Cloud Computing in Bioinformatics with Big Data (2017)
A poster announcing this workshop can be found here
Several big data genomics projects, including the ICGC, are deciding to host their data in the Cloud and to provide access to configurable virtual machines (VM) with which to compute on this data (thereby removing the need to purchase and maintain your own compute cluster). Similarly, many labs are moving to renting compute time from various cloud providers. Analysis of a single genome or a smaller selected subset differs from analysis of multiple genomes, particularly in the compute infrastructure required.
To navigate through working in this new compute space, the CBW has developed a 2-day course providing an introduction to security and privacy issues related to working on human genome data and the processes necessary to access such data. After reviewing cloud computing infrastructure, the workshop will also provide a hands-on introduction to launching and configuring your own virtual machine (VM), accessing cloud-based data sets, and how to scale up the number of VMs to meet your analysis needs. Customizing VMs with your own tools and cloud-computing best practices will also be discussed.

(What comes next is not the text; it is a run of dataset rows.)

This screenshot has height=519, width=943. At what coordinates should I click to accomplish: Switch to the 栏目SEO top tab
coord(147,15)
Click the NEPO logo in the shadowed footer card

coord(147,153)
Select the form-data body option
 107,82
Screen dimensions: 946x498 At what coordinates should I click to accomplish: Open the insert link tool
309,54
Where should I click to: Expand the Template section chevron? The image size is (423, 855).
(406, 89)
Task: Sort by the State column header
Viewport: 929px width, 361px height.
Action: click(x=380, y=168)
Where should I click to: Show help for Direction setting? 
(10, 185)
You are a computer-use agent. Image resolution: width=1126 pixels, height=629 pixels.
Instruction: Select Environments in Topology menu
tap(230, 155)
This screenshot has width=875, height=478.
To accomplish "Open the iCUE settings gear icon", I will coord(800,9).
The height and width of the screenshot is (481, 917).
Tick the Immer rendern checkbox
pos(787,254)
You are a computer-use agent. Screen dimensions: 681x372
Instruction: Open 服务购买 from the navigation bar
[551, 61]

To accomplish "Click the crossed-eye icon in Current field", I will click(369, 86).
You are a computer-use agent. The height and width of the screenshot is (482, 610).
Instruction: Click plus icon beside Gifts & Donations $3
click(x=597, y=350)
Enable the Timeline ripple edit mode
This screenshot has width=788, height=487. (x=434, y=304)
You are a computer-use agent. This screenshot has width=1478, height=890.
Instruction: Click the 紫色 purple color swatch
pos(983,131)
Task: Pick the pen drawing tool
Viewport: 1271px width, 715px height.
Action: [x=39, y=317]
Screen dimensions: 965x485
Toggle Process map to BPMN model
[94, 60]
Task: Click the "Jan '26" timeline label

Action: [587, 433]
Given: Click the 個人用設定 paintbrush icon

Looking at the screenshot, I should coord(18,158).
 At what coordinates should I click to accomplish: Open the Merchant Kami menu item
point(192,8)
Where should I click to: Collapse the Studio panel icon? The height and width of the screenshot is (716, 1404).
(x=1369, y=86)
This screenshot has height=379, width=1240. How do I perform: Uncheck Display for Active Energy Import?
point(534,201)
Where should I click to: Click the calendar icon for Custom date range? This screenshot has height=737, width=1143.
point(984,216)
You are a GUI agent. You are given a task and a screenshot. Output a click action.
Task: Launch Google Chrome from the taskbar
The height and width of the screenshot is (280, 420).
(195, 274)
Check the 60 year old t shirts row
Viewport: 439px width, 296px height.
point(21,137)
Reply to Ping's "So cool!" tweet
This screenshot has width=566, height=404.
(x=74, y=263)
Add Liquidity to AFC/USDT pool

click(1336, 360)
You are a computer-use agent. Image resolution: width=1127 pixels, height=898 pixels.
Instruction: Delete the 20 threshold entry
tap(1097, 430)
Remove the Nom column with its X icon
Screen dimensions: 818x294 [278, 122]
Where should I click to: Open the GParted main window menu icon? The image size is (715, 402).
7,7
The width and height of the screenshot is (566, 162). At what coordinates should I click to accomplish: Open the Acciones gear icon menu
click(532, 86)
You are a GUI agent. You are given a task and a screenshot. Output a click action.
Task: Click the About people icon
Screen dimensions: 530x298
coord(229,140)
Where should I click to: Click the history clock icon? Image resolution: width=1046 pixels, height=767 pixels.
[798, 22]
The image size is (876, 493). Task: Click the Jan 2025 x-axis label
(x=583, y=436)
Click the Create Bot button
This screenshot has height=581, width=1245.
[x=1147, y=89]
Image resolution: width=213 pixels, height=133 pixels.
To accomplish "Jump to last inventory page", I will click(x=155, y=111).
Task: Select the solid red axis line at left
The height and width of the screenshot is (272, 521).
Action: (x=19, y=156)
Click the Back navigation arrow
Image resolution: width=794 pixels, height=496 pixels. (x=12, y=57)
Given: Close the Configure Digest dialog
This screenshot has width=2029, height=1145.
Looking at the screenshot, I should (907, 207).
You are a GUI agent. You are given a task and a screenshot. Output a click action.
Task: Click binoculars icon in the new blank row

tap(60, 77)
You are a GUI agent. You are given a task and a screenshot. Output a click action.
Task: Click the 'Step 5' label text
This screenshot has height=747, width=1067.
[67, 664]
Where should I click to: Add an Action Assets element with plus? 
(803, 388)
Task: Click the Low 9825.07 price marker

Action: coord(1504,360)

Participants will gain practical experience and skills to be able to:
- Launch their own virtual machine (VM)
- Configure a VM with prepackaged tools
- Pull in data sets from Cloud repositories
- Follow best practices in data and workflow management
- Customize a VM with their own tools
- Scale up their VM to meet their analysis needs
Graduates, postgraduates and PIs who need to learn how to access and work with cloud compute infrastructure in support of their research on big data sets (e.g. cancer data from the International Cancer Genome Consortium (ICGC)). Attendees will need to be familiar with the Unix command line interfaces.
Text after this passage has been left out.